*REQUIRED ACTION*.
What is needed is an exact copy of all the data.

[[ PROVIDED DATA open ]]

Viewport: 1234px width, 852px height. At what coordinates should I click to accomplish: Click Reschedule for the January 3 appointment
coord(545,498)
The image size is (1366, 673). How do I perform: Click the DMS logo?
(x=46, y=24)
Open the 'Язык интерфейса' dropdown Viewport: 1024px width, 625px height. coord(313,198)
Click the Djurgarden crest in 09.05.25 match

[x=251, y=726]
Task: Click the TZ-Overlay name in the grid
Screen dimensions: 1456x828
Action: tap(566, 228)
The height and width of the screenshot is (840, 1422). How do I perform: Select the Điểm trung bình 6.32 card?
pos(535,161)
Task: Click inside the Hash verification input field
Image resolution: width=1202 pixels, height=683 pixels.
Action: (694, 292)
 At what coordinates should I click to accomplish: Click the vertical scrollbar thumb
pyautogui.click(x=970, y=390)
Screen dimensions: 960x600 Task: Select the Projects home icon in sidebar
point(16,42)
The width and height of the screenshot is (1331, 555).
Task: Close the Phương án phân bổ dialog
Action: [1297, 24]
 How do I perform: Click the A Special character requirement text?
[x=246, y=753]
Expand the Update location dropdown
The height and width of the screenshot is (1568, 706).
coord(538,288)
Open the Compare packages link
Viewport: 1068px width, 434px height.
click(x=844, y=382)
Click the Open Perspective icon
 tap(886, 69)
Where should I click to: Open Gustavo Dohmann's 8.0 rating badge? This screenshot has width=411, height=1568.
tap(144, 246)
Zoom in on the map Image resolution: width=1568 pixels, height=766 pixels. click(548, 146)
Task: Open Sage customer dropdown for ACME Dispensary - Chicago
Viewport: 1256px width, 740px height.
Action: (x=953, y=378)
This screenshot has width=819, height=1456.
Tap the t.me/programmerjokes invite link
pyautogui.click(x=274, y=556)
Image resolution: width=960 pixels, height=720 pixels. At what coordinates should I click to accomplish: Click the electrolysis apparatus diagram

[[ PROVIDED DATA closed ]]

*YOUR SOLUTION*.
Viewport: 1234px width, 852px height. At what coordinates should I click to accomplish: Click Reschedule for the January 3 appointment
coord(545,498)
The image size is (1366, 673). How do I perform: Click the DMS logo?
(x=46, y=24)
Open the 'Язык интерфейса' dropdown Viewport: 1024px width, 625px height. coord(313,198)
Click the Djurgarden crest in 09.05.25 match

[x=251, y=726]
Task: Click the TZ-Overlay name in the grid
Screen dimensions: 1456x828
Action: tap(566, 228)
The height and width of the screenshot is (840, 1422). How do I perform: Select the Điểm trung bình 6.32 card?
pos(535,161)
Task: Click inside the Hash verification input field
Image resolution: width=1202 pixels, height=683 pixels.
Action: (694, 292)
 At what coordinates should I click to accomplish: Click the vertical scrollbar thumb
pyautogui.click(x=970, y=390)
Screen dimensions: 960x600 Task: Select the Projects home icon in sidebar
point(16,42)
The width and height of the screenshot is (1331, 555).
Task: Close the Phương án phân bổ dialog
Action: [1297, 24]
 How do I perform: Click the A Special character requirement text?
[x=246, y=753]
Expand the Update location dropdown
The height and width of the screenshot is (1568, 706).
coord(538,288)
Open the Compare packages link
Viewport: 1068px width, 434px height.
click(x=844, y=382)
Click the Open Perspective icon
 tap(886, 69)
Where should I click to: Open Gustavo Dohmann's 8.0 rating badge? This screenshot has width=411, height=1568.
tap(144, 246)
Zoom in on the map Image resolution: width=1568 pixels, height=766 pixels. click(548, 146)
Task: Open Sage customer dropdown for ACME Dispensary - Chicago
Viewport: 1256px width, 740px height.
Action: (x=953, y=378)
This screenshot has width=819, height=1456.
Tap the t.me/programmerjokes invite link
pyautogui.click(x=274, y=556)
Image resolution: width=960 pixels, height=720 pixels. At what coordinates should I click to accomplish: Click the electrolysis apparatus diagram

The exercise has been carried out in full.